I finished reading a book recently that I had missed somehow when it was published in 2003, by historian Michael Foley called Confronting the War Machine: Draft Resistance During the Vietnam War. I had discovered when some quote popped up as people relived those hard old days, where he either said or was quoting someone else saying that there was an argument that “draft resisters were the freedom riders of the anti-war movement.” That notion grabbed my attention and found me scurrying to read the book.

Interestingly, Foley concentrated on the anti-war activities around Boston during those days, especially between 1967-1969 or so, and even more determinedly focused on two groups that defined the efforts there during those days, the Boston Draft Resistance Group and the New England Resistance. As it happens, I living in Massachusetts in college at the time and was a foot soldier at both the Spring Mobilization in March 1967 in New York City and in the March on the Pentagon in 1967 and either later that fall or early in 1968, it’s impossible to remember now, went to Boston one weekend to be trained as a draft counselor by the BDRG. Not long afterwards I dropped out of college and headed to New Orleans to try to organize draft counseling there in March 1968.
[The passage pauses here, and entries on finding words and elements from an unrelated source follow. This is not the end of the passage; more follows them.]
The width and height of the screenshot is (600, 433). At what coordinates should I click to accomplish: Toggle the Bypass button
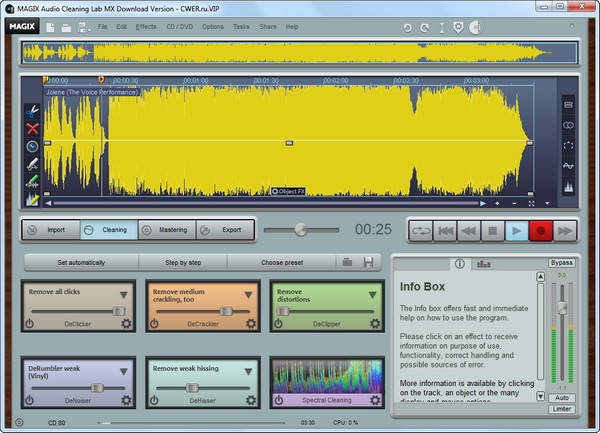(561, 263)
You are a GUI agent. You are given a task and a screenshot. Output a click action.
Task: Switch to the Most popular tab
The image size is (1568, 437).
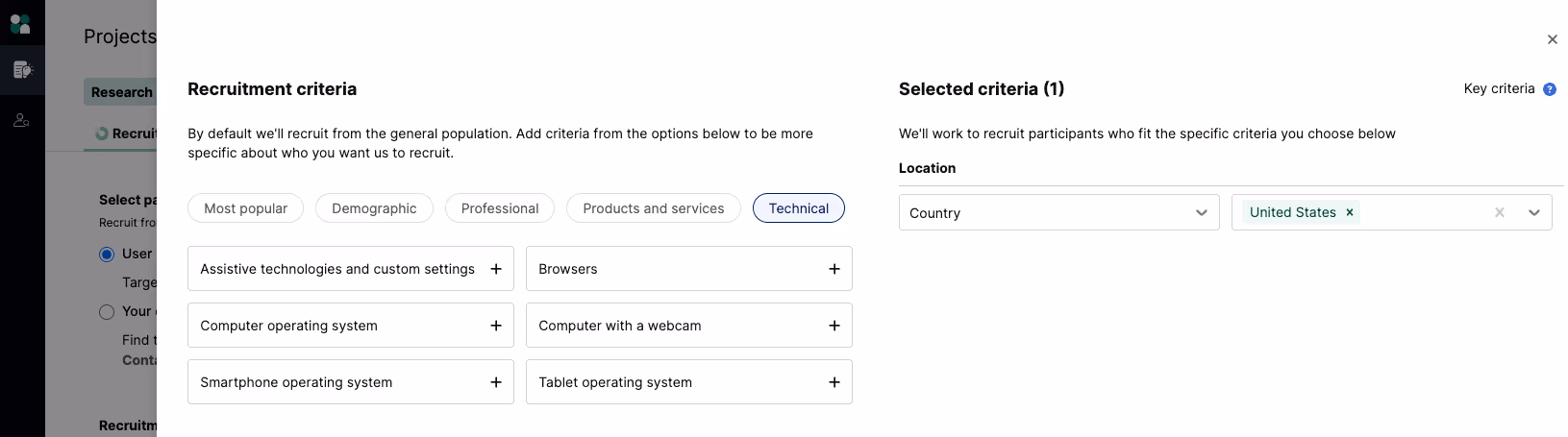coord(245,208)
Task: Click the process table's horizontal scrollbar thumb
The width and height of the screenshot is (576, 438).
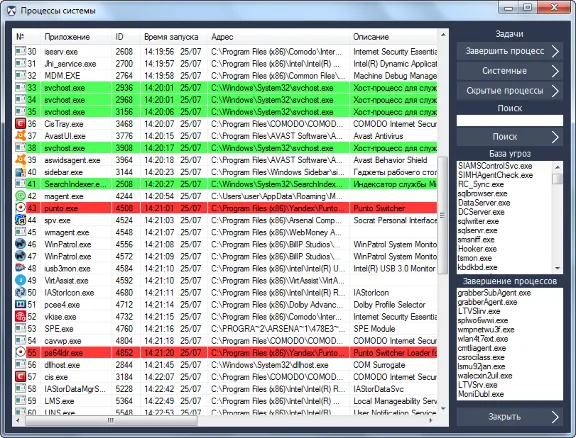Action: [111, 420]
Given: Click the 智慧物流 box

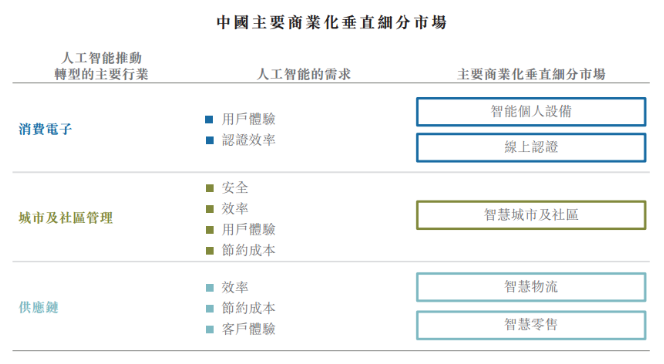Looking at the screenshot, I should coord(531,287).
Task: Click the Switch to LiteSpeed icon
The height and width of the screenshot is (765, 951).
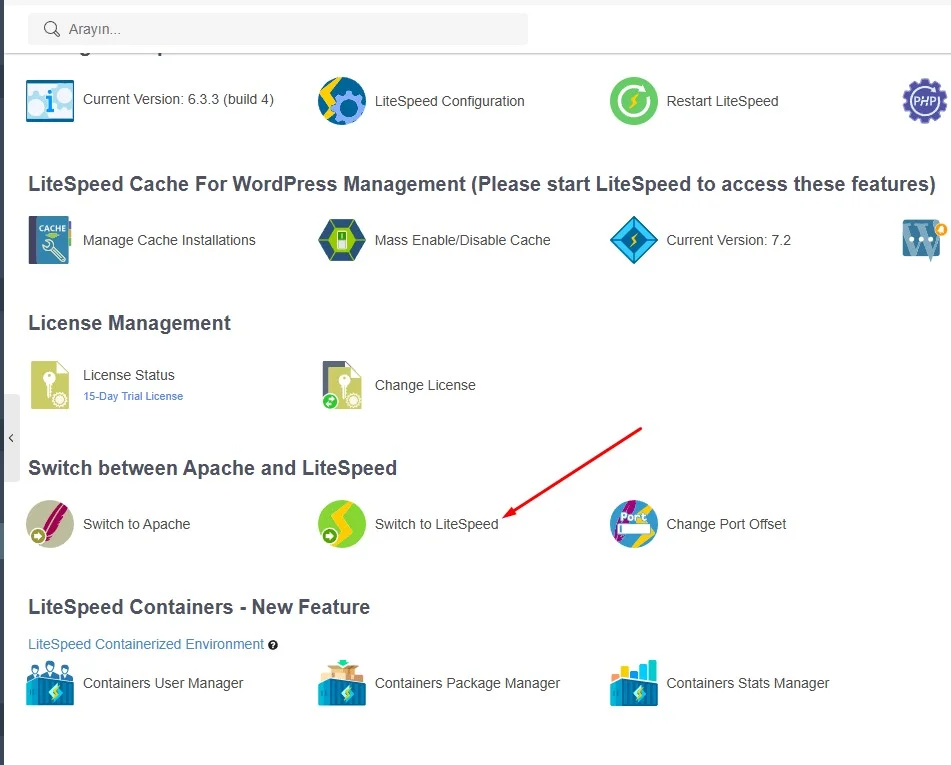Action: 342,524
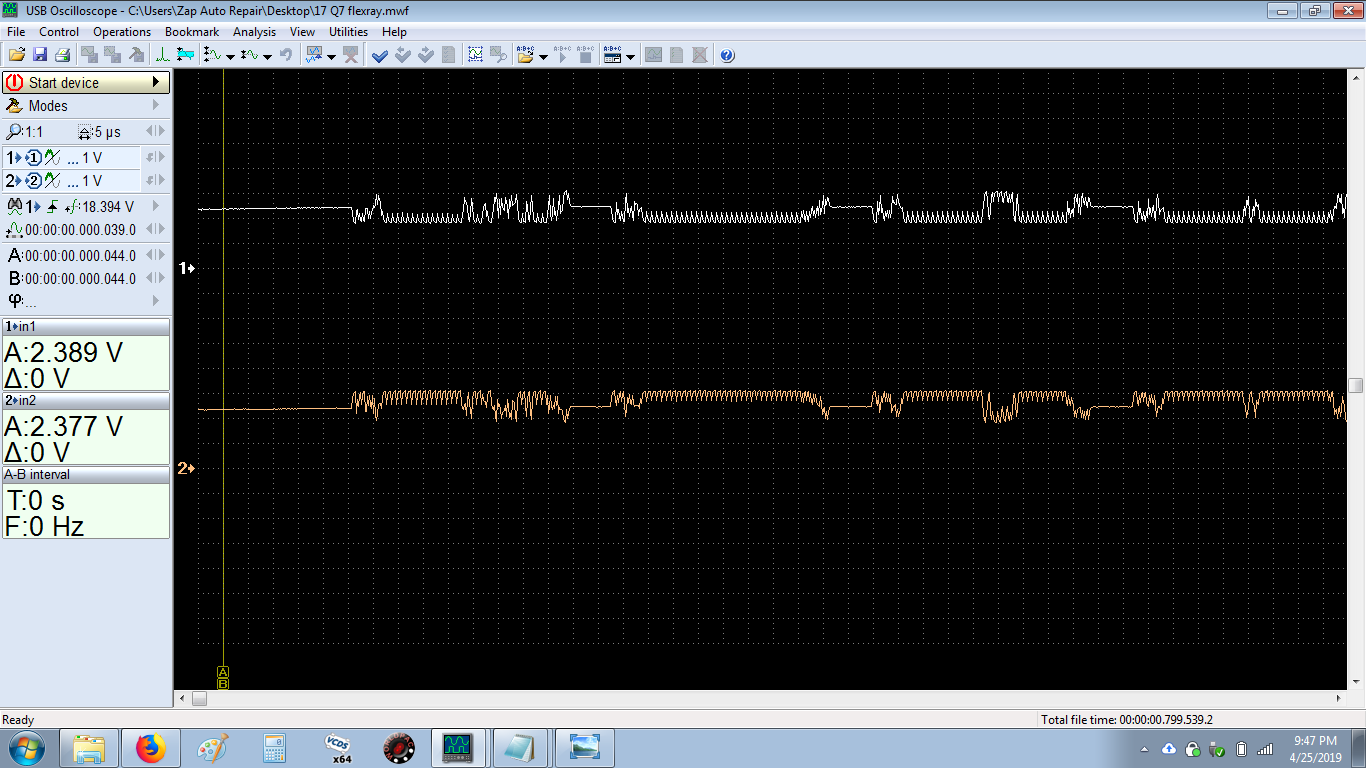Open the Operations menu
This screenshot has width=1366, height=768.
pyautogui.click(x=121, y=31)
The book brings back memories of a generation, particularly young men, at a crossroads, not common today, but because of the mandatory draft administered by the Selective Service system, everyone of us was forced to make life-and-death decisions about our futures in the face of the war. Foley’s book is excellent on the inequities of the draft as well as the pressure that both anti-war activities and the more limited resistance put on the White House to end the war.

His position in the book on the earlier question of individual and collective action is more nuanced. He poses the proposition as a paradox and a continuing head scratcher, saying that some,

argue that draft resisters were the antiwar movement’s equivalent to the civil rights movement’s Freedom Riders and lunch-counter sit-in participants; today, Americans regard those dissenters as heroes while they view draft resisters as selfish, cowardly, and traitorous.”

Perhaps, but it is easy to understand the contradiction, and, like so many things in American public life, it is firmly rooted in differences in race and class. Going through several draft physicals while I was was classified as 1-A from 19 to 26 years old in the period before there was a lottery, the draft physical lineup was strikingly lower income and working class, black in New Orleans and black and brown in Springfield, Massachusetts.

Part of what attracted me to the BDRG was not just the skills they offered in understanding the draft system and its byzantine practice in order to competently advise people facing these life choices adequately, but what Foley cites as its philosophical “adherence to community organizing.” It’s also why I have often described my time in New Orleans during 1968 trying to organize something like a draft counseling operation in the communities as my wake-up call to the difficulties of organizing and the weight of constant and powerful failure that hovers over such valiant work. Where I wanted to work in communities didn’t work out well at a time the South was still overwhelmingly supportive of the Vietnam War, yet I was inundated by requests from white college kids trying to figure out a good way out of the draft, more in the manner of an escape hatch than any resistance.

I didn’t give up on organizing, but it was a life lesson that taught me that counseling was in high demand, but alone solved nothing unless integrated in a deeper program of organizing for power.

Nonetheless, it is a small comfort to read that the cumulative work of so many, of which I was a small, small part, had value in stopping the war then, partially because of the horror and power of the draft, compared to now when so many ignore that we are even involved in a war, so far away from their lives and the choices they have to make about how to live them.